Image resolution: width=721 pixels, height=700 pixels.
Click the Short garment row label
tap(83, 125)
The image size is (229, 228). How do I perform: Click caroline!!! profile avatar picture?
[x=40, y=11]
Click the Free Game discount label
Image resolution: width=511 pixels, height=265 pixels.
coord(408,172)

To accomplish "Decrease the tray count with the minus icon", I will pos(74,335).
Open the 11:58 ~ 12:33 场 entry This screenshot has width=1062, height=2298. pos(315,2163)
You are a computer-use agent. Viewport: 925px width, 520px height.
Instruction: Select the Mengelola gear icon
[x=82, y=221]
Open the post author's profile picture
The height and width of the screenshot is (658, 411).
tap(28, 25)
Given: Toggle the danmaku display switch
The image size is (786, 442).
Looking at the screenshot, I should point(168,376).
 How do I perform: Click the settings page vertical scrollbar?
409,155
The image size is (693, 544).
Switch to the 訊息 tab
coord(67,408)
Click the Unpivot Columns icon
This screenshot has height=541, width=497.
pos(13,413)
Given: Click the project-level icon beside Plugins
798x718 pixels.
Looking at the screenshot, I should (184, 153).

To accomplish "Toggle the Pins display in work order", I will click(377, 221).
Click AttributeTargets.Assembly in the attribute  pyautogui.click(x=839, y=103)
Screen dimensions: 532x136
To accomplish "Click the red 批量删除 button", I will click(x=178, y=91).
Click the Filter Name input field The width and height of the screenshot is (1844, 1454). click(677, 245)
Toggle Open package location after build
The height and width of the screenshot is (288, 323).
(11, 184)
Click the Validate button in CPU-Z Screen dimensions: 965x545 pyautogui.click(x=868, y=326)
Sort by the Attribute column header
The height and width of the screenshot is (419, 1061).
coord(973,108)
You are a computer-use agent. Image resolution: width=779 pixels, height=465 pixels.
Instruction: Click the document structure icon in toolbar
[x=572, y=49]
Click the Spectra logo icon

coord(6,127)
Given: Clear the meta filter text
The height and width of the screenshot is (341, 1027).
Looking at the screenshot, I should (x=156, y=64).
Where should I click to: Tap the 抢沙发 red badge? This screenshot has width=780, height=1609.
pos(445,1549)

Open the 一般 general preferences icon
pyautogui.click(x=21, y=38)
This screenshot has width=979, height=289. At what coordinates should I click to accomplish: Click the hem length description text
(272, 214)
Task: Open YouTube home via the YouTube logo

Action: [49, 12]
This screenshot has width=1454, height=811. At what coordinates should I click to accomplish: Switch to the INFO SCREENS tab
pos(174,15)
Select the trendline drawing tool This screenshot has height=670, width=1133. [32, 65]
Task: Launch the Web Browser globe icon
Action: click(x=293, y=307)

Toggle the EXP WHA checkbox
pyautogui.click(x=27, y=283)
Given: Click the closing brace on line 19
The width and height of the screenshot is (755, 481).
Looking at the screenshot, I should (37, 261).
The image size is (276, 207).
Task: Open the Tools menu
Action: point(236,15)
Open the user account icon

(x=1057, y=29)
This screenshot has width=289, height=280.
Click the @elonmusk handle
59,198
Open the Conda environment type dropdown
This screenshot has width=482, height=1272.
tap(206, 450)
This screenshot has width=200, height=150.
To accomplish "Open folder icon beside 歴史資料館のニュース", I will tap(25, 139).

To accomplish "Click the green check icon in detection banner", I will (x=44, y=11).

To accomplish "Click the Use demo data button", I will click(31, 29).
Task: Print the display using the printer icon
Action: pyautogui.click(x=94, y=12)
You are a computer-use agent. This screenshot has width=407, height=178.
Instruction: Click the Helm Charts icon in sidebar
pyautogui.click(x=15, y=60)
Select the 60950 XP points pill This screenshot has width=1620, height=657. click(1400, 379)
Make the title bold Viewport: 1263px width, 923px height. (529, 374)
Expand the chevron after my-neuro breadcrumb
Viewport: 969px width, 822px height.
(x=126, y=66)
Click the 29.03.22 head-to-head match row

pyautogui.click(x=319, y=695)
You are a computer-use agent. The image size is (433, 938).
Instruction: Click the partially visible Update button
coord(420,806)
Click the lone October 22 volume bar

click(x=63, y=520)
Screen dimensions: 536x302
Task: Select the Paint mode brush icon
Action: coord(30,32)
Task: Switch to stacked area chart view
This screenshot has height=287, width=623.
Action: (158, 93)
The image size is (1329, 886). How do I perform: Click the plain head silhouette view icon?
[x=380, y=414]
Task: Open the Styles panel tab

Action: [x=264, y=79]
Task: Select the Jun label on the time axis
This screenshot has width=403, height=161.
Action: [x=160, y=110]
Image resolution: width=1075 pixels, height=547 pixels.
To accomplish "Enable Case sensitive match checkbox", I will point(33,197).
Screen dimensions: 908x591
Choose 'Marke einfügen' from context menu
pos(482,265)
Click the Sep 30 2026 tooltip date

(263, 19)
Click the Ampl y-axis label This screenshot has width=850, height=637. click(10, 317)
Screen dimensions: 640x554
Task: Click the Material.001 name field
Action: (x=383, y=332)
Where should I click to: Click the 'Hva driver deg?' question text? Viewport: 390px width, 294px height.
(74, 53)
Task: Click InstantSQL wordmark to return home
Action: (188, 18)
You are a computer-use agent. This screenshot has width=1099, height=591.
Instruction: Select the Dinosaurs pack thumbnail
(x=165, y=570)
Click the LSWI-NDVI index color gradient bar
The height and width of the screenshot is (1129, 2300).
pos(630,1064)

+===+

### TASK GOAL
Rewrite all of the material above, switching "computer-use agent" to "screen assistant" wherever it appears and leaving everything else the same.

### REPLY
Image resolution: width=721 pixels, height=700 pixels.
Click the Short garment row label
tap(83, 125)
The image size is (229, 228). How do I perform: Click caroline!!! profile avatar picture?
[x=40, y=11]
Click the Free Game discount label
Image resolution: width=511 pixels, height=265 pixels.
coord(408,172)

To accomplish "Decrease the tray count with the minus icon", I will pos(74,335).
Open the 11:58 ~ 12:33 场 entry This screenshot has width=1062, height=2298. pos(315,2163)
You are a screen assistant. Viewport: 925px width, 520px height.
Instruction: Select the Mengelola gear icon
[x=82, y=221]
Open the post author's profile picture
The height and width of the screenshot is (658, 411).
tap(28, 25)
Given: Toggle the danmaku display switch
The image size is (786, 442).
Looking at the screenshot, I should point(168,376).
 How do I perform: Click the settings page vertical scrollbar?
409,155
The image size is (693, 544).
Switch to the 訊息 tab
coord(67,408)
Click the Unpivot Columns icon
This screenshot has height=541, width=497.
pos(13,413)
Given: Click the project-level icon beside Plugins
798x718 pixels.
Looking at the screenshot, I should (184, 153).

To accomplish "Toggle the Pins display in work order", I will click(377, 221).
Click AttributeTargets.Assembly in the attribute  pyautogui.click(x=839, y=103)
Screen dimensions: 532x136
To accomplish "Click the red 批量删除 button", I will click(x=178, y=91).
Click the Filter Name input field The width and height of the screenshot is (1844, 1454). click(677, 245)
Toggle Open package location after build
The height and width of the screenshot is (288, 323).
(11, 184)
Click the Validate button in CPU-Z Screen dimensions: 965x545 pyautogui.click(x=868, y=326)
Sort by the Attribute column header
The height and width of the screenshot is (419, 1061).
coord(973,108)
You are a screen assistant. Image resolution: width=779 pixels, height=465 pixels.
Instruction: Click the document structure icon in toolbar
[x=572, y=49]
Click the Spectra logo icon

coord(6,127)
Given: Clear the meta filter text
The height and width of the screenshot is (341, 1027).
Looking at the screenshot, I should (x=156, y=64).
Where should I click to: Tap the 抢沙发 red badge? This screenshot has width=780, height=1609.
pos(445,1549)

Open the 一般 general preferences icon
pyautogui.click(x=21, y=38)
This screenshot has width=979, height=289. At what coordinates should I click to accomplish: Click the hem length description text
(272, 214)
Task: Open YouTube home via the YouTube logo

Action: [49, 12]
This screenshot has width=1454, height=811. At what coordinates should I click to accomplish: Switch to the INFO SCREENS tab
pos(174,15)
Select the trendline drawing tool This screenshot has height=670, width=1133. [32, 65]
Task: Launch the Web Browser globe icon
Action: click(x=293, y=307)

Toggle the EXP WHA checkbox
pyautogui.click(x=27, y=283)
Given: Click the closing brace on line 19
The width and height of the screenshot is (755, 481).
Looking at the screenshot, I should (37, 261).
The image size is (276, 207).
Task: Open the Tools menu
Action: point(236,15)
Open the user account icon

(x=1057, y=29)
This screenshot has width=289, height=280.
Click the @elonmusk handle
59,198
Open the Conda environment type dropdown
This screenshot has width=482, height=1272.
tap(206, 450)
This screenshot has width=200, height=150.
To accomplish "Open folder icon beside 歴史資料館のニュース", I will tap(25, 139).

To accomplish "Click the green check icon in detection banner", I will (x=44, y=11).

To accomplish "Click the Use demo data button", I will click(31, 29).
Task: Print the display using the printer icon
Action: pyautogui.click(x=94, y=12)
You are a screen assistant. This screenshot has width=407, height=178.
Instruction: Click the Helm Charts icon in sidebar
pyautogui.click(x=15, y=60)
Select the 60950 XP points pill This screenshot has width=1620, height=657. click(1400, 379)
Make the title bold Viewport: 1263px width, 923px height. (529, 374)
Expand the chevron after my-neuro breadcrumb
Viewport: 969px width, 822px height.
(x=126, y=66)
Click the 29.03.22 head-to-head match row

pyautogui.click(x=319, y=695)
You are a screen assistant. The image size is (433, 938).
Instruction: Click the partially visible Update button
coord(420,806)
Click the lone October 22 volume bar

click(x=63, y=520)
Screen dimensions: 536x302
Task: Select the Paint mode brush icon
Action: coord(30,32)
Task: Switch to stacked area chart view
This screenshot has height=287, width=623.
Action: (158, 93)
The image size is (1329, 886). How do I perform: Click the plain head silhouette view icon?
[x=380, y=414]
Task: Open the Styles panel tab

Action: [x=264, y=79]
Task: Select the Jun label on the time axis
This screenshot has width=403, height=161.
Action: [x=160, y=110]
Image resolution: width=1075 pixels, height=547 pixels.
To accomplish "Enable Case sensitive match checkbox", I will point(33,197).
Screen dimensions: 908x591
Choose 'Marke einfügen' from context menu
pos(482,265)
Click the Sep 30 2026 tooltip date

(263, 19)
Click the Ampl y-axis label This screenshot has width=850, height=637. click(10, 317)
Screen dimensions: 640x554
Task: Click the Material.001 name field
Action: (x=383, y=332)
Where should I click to: Click the 'Hva driver deg?' question text? Viewport: 390px width, 294px height.
(74, 53)
Task: Click InstantSQL wordmark to return home
Action: (188, 18)
You are a screen assistant. This screenshot has width=1099, height=591.
Instruction: Select the Dinosaurs pack thumbnail
(x=165, y=570)
Click the LSWI-NDVI index color gradient bar
The height and width of the screenshot is (1129, 2300).
pos(630,1064)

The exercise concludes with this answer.